I have a dataframe with three variables: Var1 (with values of A, B, and C), Var2 (with values of X and Y), and Metric (various numeric values). For every group in Var1 there exists multiple of each Var2 (unique by other variables but I am collapsing them here and are not relevant).

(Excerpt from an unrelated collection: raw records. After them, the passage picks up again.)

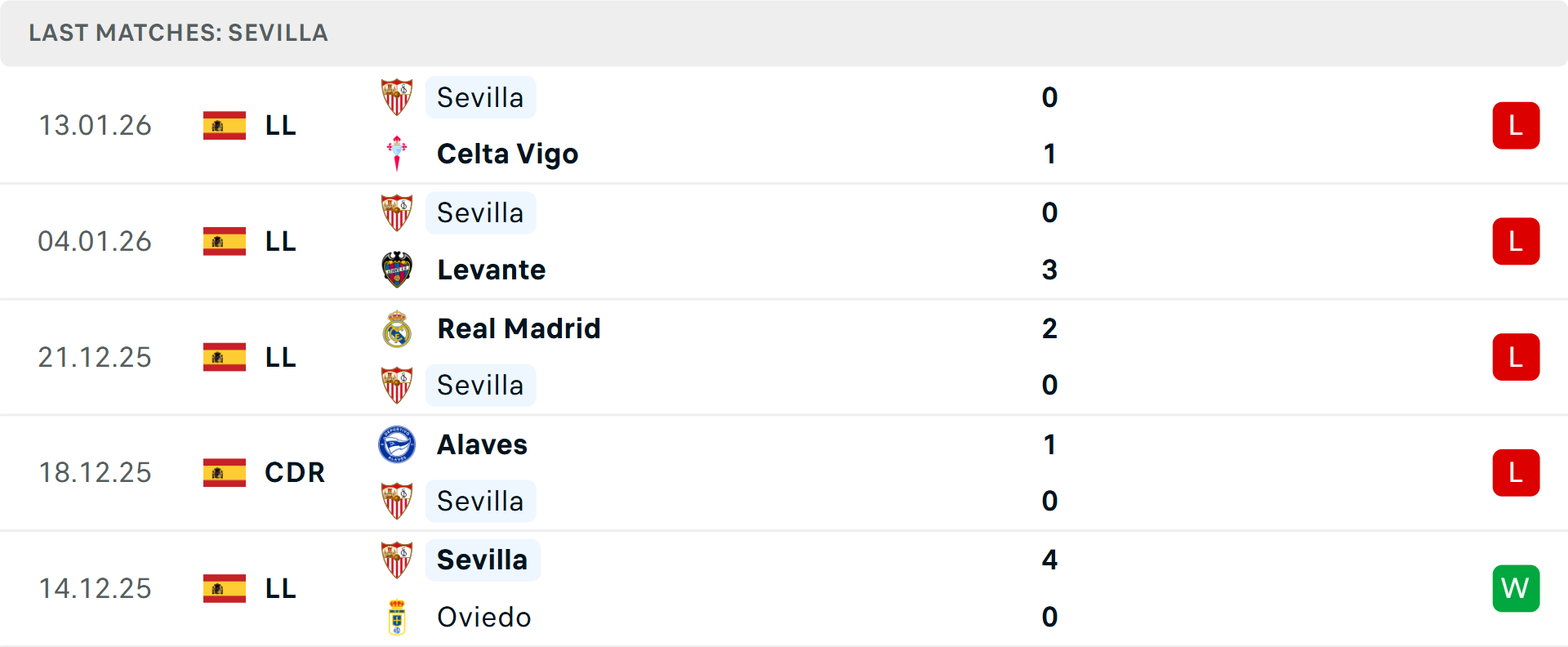The image size is (1568, 647).
Task: Open the Alaves team link
Action: [482, 444]
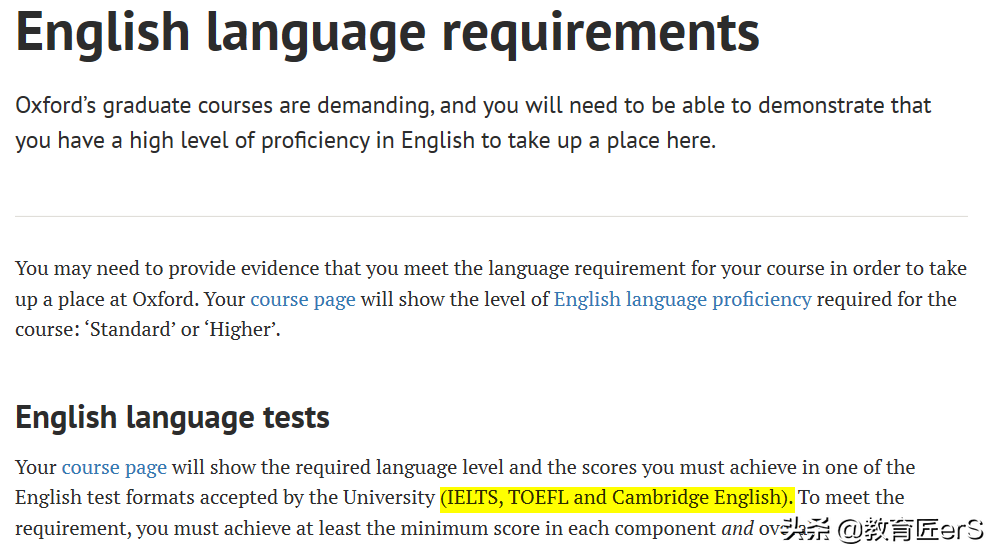The image size is (1000, 558).
Task: Click the @教育匠erS watermark username
Action: 912,529
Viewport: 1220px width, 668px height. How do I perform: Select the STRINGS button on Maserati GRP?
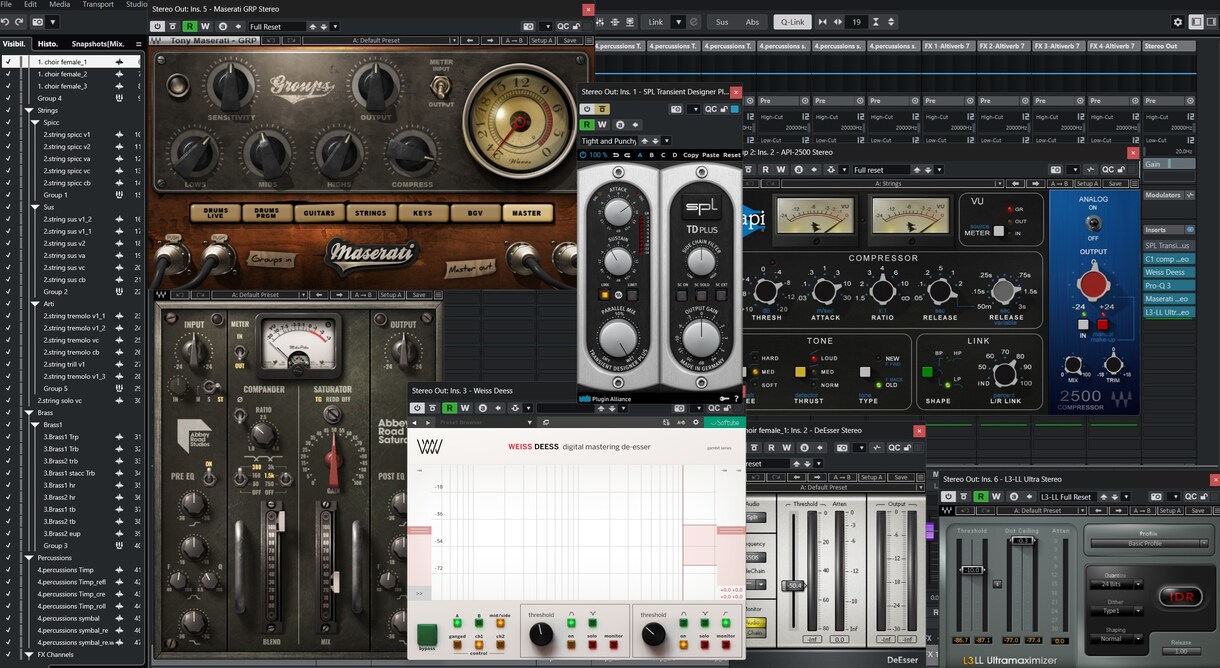coord(370,213)

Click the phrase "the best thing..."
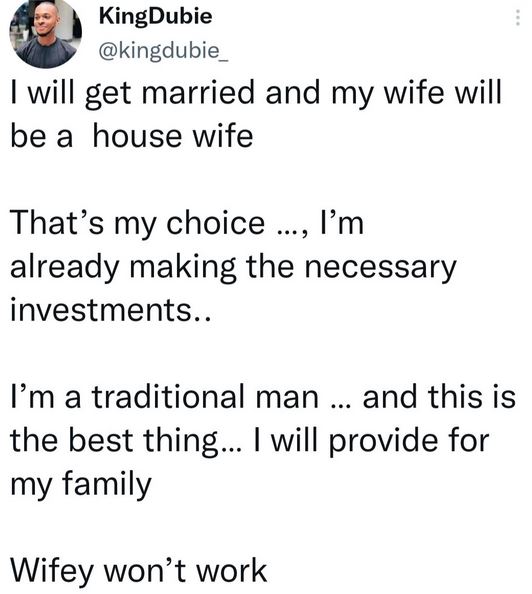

For every Var1 group I would like to compare the means of Metric between Var2 groups (X mean vs. Y mean) using a statistical test to determine if they are significantly different from each other (the exact test is not important but ideally the solution is agnostic). Doing this in isolation is easy and I have done so with filtering and TukeyHSD and selected my pairs of interest. With the below example I have filtered for 'A' in Var1 and get the p-value for X vs Y:
#Generating dataframe
set.seed(3)
df = data.frame(Var1 = sample(c("A","B","C"), 15, replace=TRUE),
Var2 = sample(c("X","Y"),15, replace=TRUE),
Metric = 1:15)
df
#Calculating significance between X and Y for A in Var1
stat = aov(Metric ~ Var2, data = subset(df, Var1 %in% c("A")))
summary(stat)
TukeyHSD(stat)
Ideally I would like a way to automate this so that the final result is in an easily accessible format or list of outputs in R such that I have a p-value for X vs Y for A, B, and C groups using some form of loop where I just have to input the desired Var1 groups of interest (as my actual dataset has much more than 3 groups for it).
If I understood correctly
#Generating dataframe
set.seed(3)
df = data.frame(Var1 = sample(c("A","B","C"), 100, replace=TRUE),
Var2 = sample(c("X","Y"),100, replace=TRUE),
Metric = 1:100)
library(tidyverse)
df %>%
group_nest(Var1) %>%
mutate(AOV = map(data, ~aov(Metric ~ Var2, data = .x))) %>%
transmute(Tukey_HSD = map(AOV, TukeyHSD) %>% map(broom::tidy)) %>%
unnest(Tukey_HSD)
#> # A tibble: 3 x 7
#> term contrast null.value estimate conf.low conf.high adj.p.value
#> <chr> <chr> <dbl> <dbl> <dbl> <dbl> <dbl>
#> 1 Var2 Y-X 0 0.931 -20.6 22.4 0.930
#> 2 Var2 Y-X 0 -8.06 -27.3 11.2 0.400
#> 3 Var2 Y-X 0 8.90 -14.1 31.9 0.435
Created on 2021-11-04 by the reprex package (v2.0.1)
with variable filtering
filter_vars <- c("B", "C")
df %>%
filter(Var1 %in% filter_vars) %>%
group_nest(Var1) %>%
mutate(AOV = map(data, ~aov(Metric ~ Var2, data = .x))) %>%
transmute(Tukey_HSD = map(AOV, TukeyHSD) %>% map(broom::tidy)) %>%
unnest(Tukey_HSD)